Crucially, the paper argues that the risk management strategies used by businesses in peace are “irrelevant” in war. The wartime threat posed by adversary cyber capabilities will be multi-vector, multi-wave, multi-locality, involve civil and military targets, affect intended and unintended targets, and accompany social media operations. Whilst governments are aware of this threat, Austin argues that we are insufficiently prepared to meet “such complex, multifaceted onslaughts on a rolling basis over protracted periods.”
The report uses the word ‘blitzkrieg’ to highlight the fact that cyber capabilities are, alongside EW, the only weapons that can be delivered almost instantly “at all levels of command” and onto civil targets such as power stations and dams. This necessitates the need for cyber civil defence alongside traditional civil defence tasks including evacuations, shelter and blackout management, decontamination, and others; a need that is, on the whole, unmet.
Austin puts forth a hefty list of gaps in national preparedness for cyber blitzkrieg, including: planning and documentation, private/public planning, decision-making tech, information sharing, situational awareness, communications, legal, education, and many more. The long list of gaps creates a long list of policy recommendations, including the formation of task forces, a Cyber Civil Corps, a National Cyber War College, “at least one” civil defence research centre, elevating resilience spending by up to 1000 per cent, and others.
“It has become quite clear that none of the four main actor sets (government, military, private sector, or universities) can rise to any of the challenges by acting in isolation,” Austin argues. “The problem set almost certainly needs new energy, new vision, and a new paradigm.
“Change will need to be driven through a new institutional centre of gravity that is multi-stakeholder.”
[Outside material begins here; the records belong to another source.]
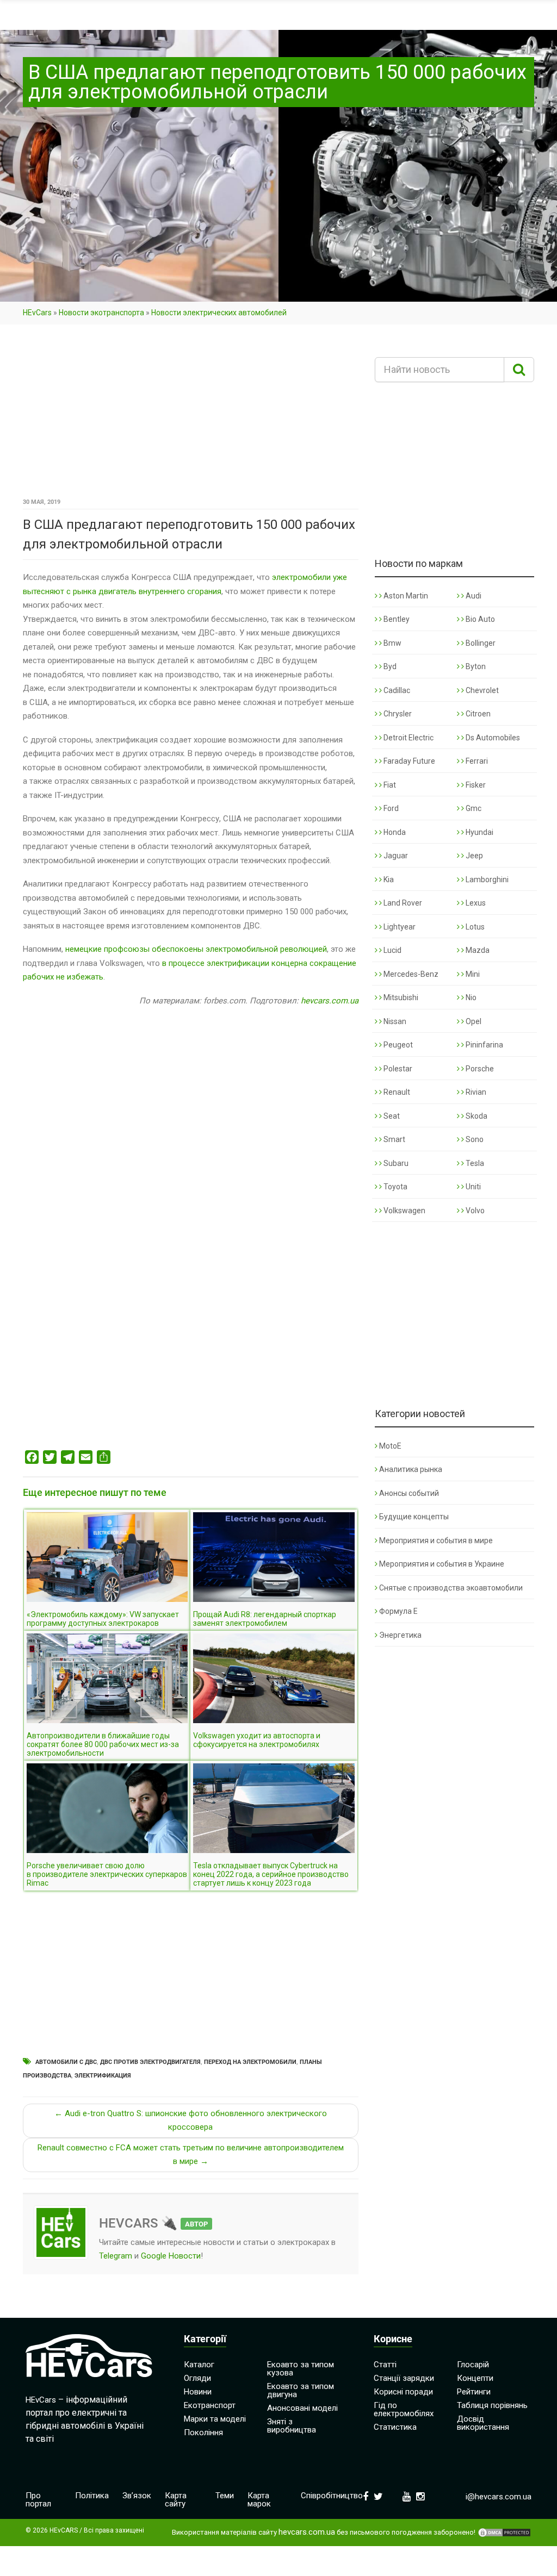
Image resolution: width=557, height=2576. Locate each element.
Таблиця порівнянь (492, 2405)
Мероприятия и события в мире (436, 1540)
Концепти (475, 2378)
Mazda (477, 950)
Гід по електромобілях (404, 2409)
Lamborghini (486, 879)
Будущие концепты (414, 1516)
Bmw (391, 643)
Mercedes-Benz (410, 974)
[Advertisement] (190, 415)
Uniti (472, 1186)
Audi (472, 595)
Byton (475, 666)
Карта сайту (176, 2500)
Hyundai (478, 832)
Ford (390, 808)
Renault (396, 1092)
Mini (472, 974)
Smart (393, 1139)
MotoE (390, 1446)
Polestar (397, 1068)
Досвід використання (483, 2423)
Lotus (474, 926)
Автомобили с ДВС (66, 2062)
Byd (389, 666)
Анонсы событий (409, 1493)
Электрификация (103, 2075)
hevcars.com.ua (329, 1001)
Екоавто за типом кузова (300, 2369)
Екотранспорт (210, 2405)
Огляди (197, 2378)
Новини (198, 2392)
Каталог (199, 2364)
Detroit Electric (408, 737)
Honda (394, 832)
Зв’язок (136, 2495)
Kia (388, 879)
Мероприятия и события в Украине (441, 1564)
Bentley (396, 619)
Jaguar (395, 855)
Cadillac (396, 690)
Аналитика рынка (410, 1469)
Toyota (394, 1186)
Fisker (475, 785)
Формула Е (398, 1611)
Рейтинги (474, 2392)
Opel (472, 1021)
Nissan (394, 1021)
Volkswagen (403, 1210)
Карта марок (259, 2500)
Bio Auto (479, 619)
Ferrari (476, 761)
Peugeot (397, 1044)
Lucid (391, 950)
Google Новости (171, 2256)
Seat (391, 1116)
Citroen (477, 713)
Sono (474, 1139)
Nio (470, 997)
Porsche (479, 1068)
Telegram (115, 2256)
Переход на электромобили (250, 2062)
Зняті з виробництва (291, 2426)
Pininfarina (483, 1044)
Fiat (389, 785)
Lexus (475, 903)
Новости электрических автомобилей (219, 312)
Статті (385, 2364)
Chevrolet (481, 690)
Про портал (38, 2500)
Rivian (475, 1092)
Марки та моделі (215, 2419)
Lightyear (399, 926)
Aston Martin (405, 595)
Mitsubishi (400, 997)
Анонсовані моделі (302, 2408)
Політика (92, 2495)
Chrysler (397, 713)
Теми (224, 2495)
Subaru (395, 1163)
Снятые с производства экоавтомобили (451, 1587)
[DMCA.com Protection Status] (504, 2532)
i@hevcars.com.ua (498, 2497)
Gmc (472, 808)
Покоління (203, 2432)
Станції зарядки (404, 2378)
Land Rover (402, 903)
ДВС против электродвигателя (150, 2062)
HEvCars (37, 312)
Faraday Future (408, 761)
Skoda (475, 1116)
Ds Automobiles (492, 737)
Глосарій (473, 2364)
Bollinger (480, 643)
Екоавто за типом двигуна (300, 2390)
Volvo (474, 1210)
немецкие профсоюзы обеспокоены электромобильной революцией (196, 949)
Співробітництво (332, 2495)
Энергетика (400, 1635)
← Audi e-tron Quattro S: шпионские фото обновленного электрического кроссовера (190, 2120)
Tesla (474, 1163)
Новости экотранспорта (101, 312)
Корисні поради (403, 2392)
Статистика (395, 2427)
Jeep (473, 855)
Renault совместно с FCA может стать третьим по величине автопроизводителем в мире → (191, 2155)
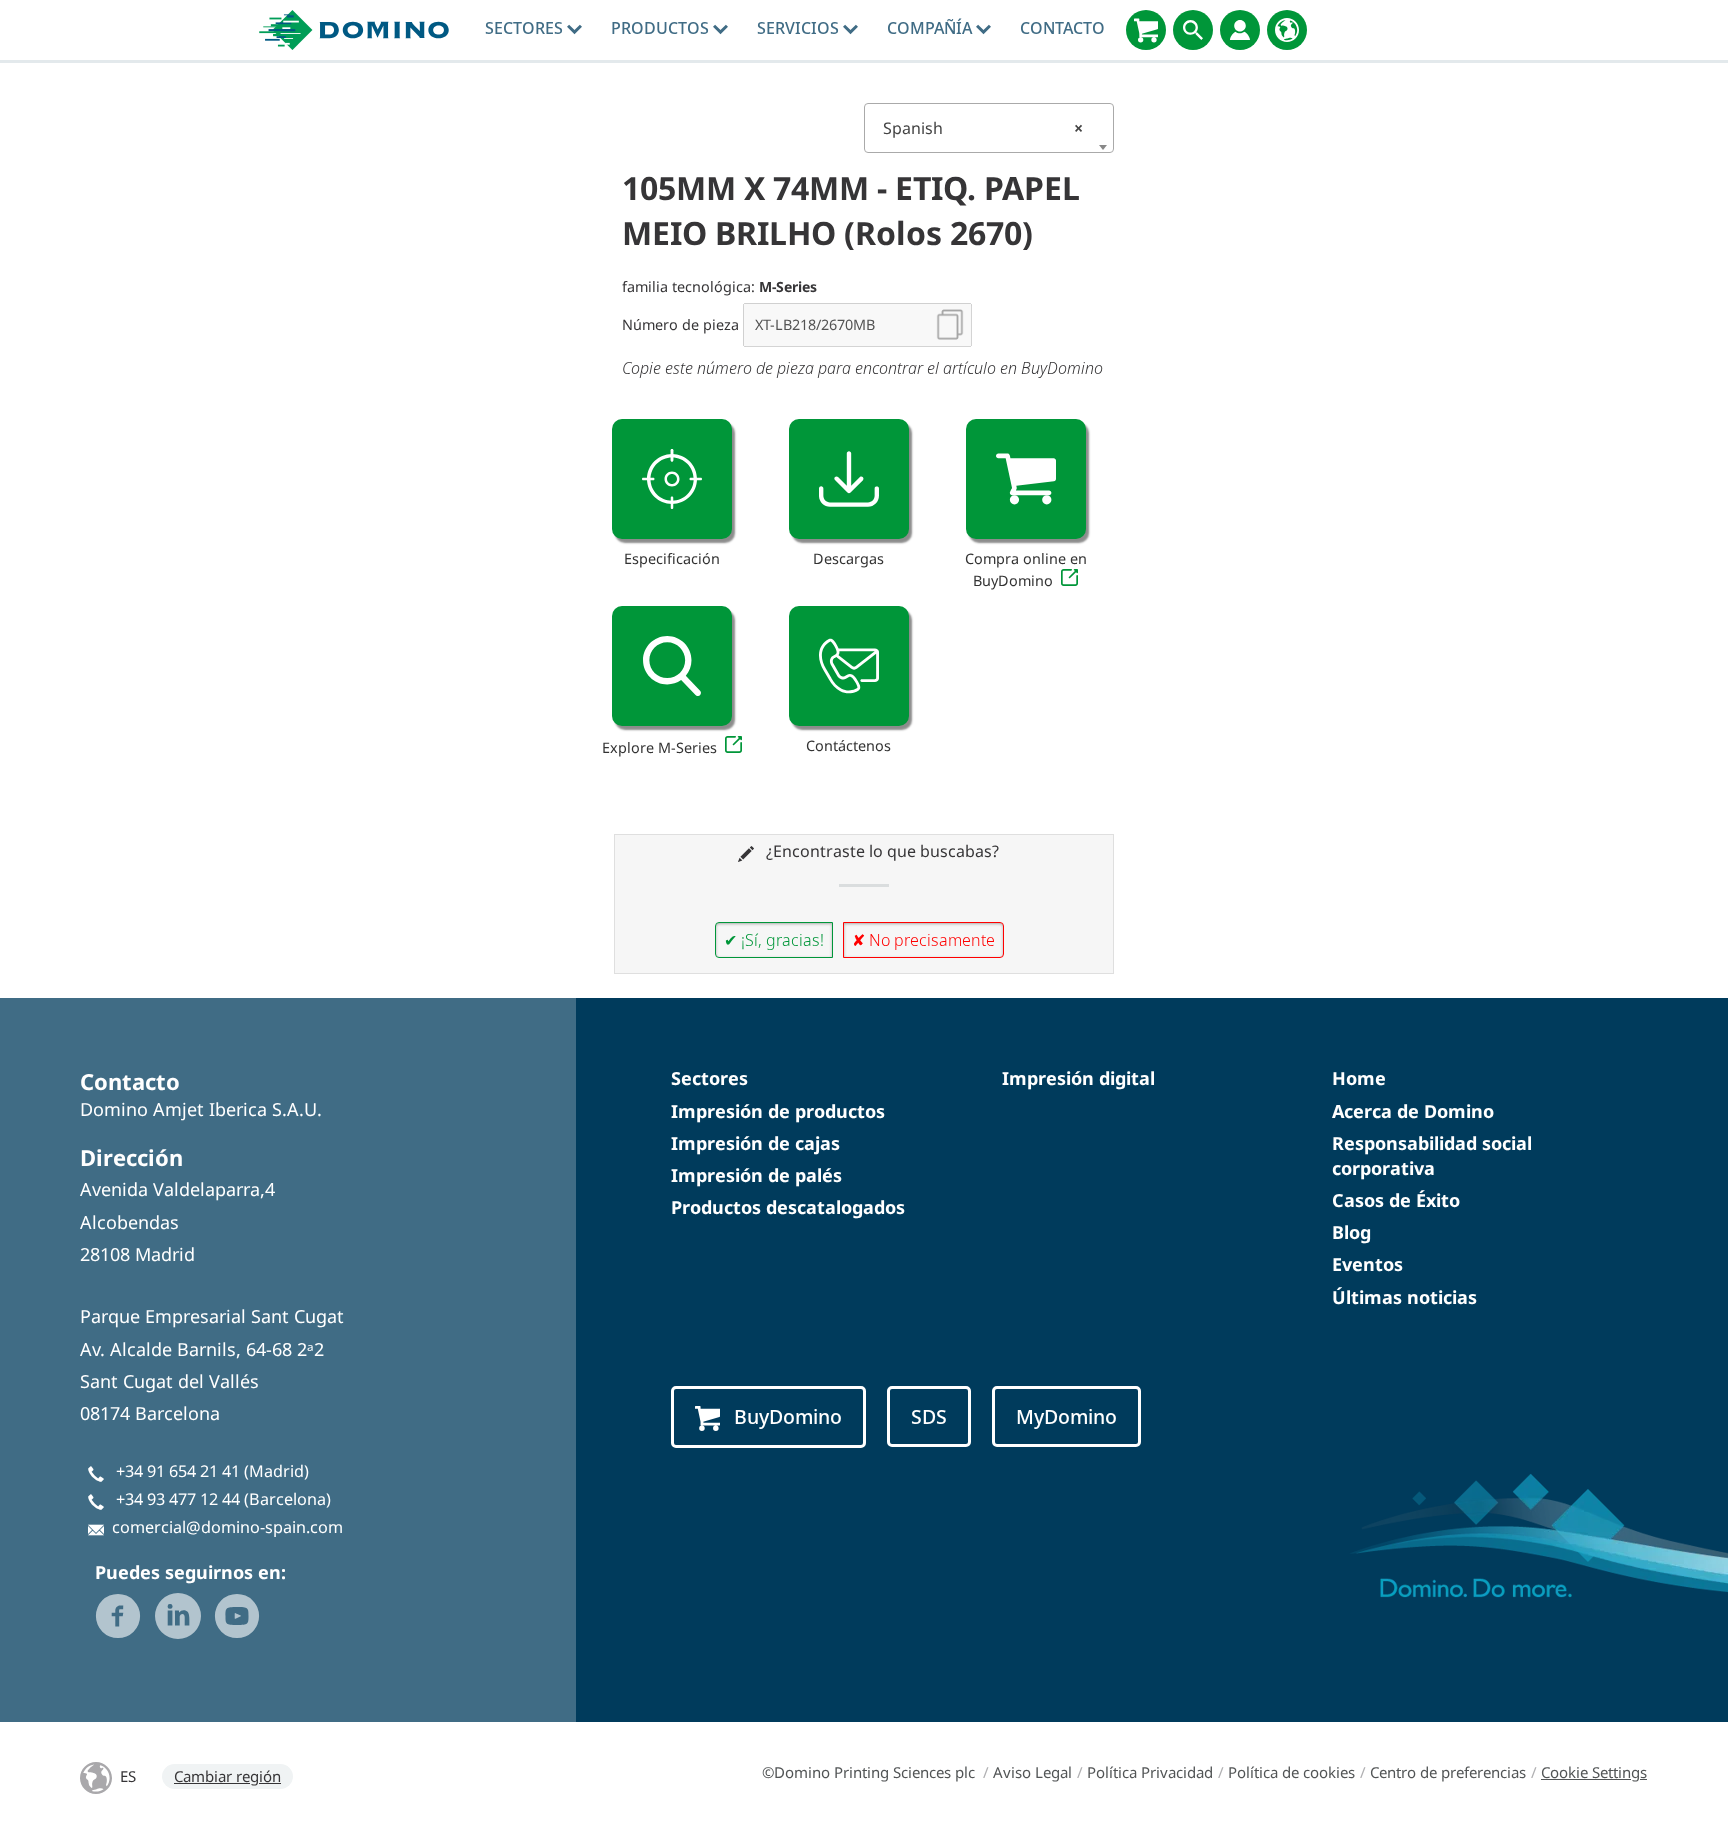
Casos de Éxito (1396, 1200)
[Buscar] (1193, 30)
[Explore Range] (672, 666)
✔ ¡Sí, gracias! (774, 940)
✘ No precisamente (923, 940)
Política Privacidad (1150, 1772)
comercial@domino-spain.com (227, 1527)
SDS (929, 1416)
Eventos (1367, 1264)
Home (1359, 1078)
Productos (662, 28)
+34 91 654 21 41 (178, 1471)
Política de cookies (1291, 1772)
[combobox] (989, 128)
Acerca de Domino (1413, 1111)
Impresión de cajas (755, 1143)
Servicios (800, 28)
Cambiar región (227, 1776)
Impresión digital (1078, 1078)
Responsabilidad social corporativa (1432, 1155)
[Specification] (672, 479)
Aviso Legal (1032, 1772)
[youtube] (237, 1616)
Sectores (526, 28)
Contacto (1062, 28)
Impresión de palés (756, 1175)
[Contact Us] (849, 666)
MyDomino (1066, 1416)
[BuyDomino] (1146, 30)
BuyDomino (788, 1416)
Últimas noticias (1404, 1297)
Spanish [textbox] (983, 128)
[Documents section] (849, 479)
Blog (1351, 1232)
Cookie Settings (1594, 1772)
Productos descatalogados (788, 1207)
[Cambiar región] (1287, 30)
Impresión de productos (778, 1111)
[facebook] (118, 1616)
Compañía (931, 28)
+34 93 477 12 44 (178, 1499)
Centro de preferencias (1448, 1772)
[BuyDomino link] (1026, 479)
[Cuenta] (1240, 30)
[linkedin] (178, 1616)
In short, competition in cyberspace is escalating – an observation that will come as no surprise to readers. It is the scale of capabilities, however, on which Austin sheds light. The US has announced the legality of targeting power stations and dams in wartime, presumably by cyber means; Russia has attacked critical infrastructure in Ukraine and elsewhere; and the UK has revealed that it is prepared to black out Moscow by cyber means in a crisis. Other examples not listed in the report include the famous Stuxnet attack on Iranian nuclear infrastructure and the WannaCry ransomware attack that hit Britain’s NHS.
“An increasing number of states now accept that cyber civil defence is not only a necessity, but also that it is achievable,” Austin concludes. “Yet few countries have set in place the mechanisms… let alone provide their citizens, stakeholders and partners with a narrative that can explain the difficulties and complexity of the task.”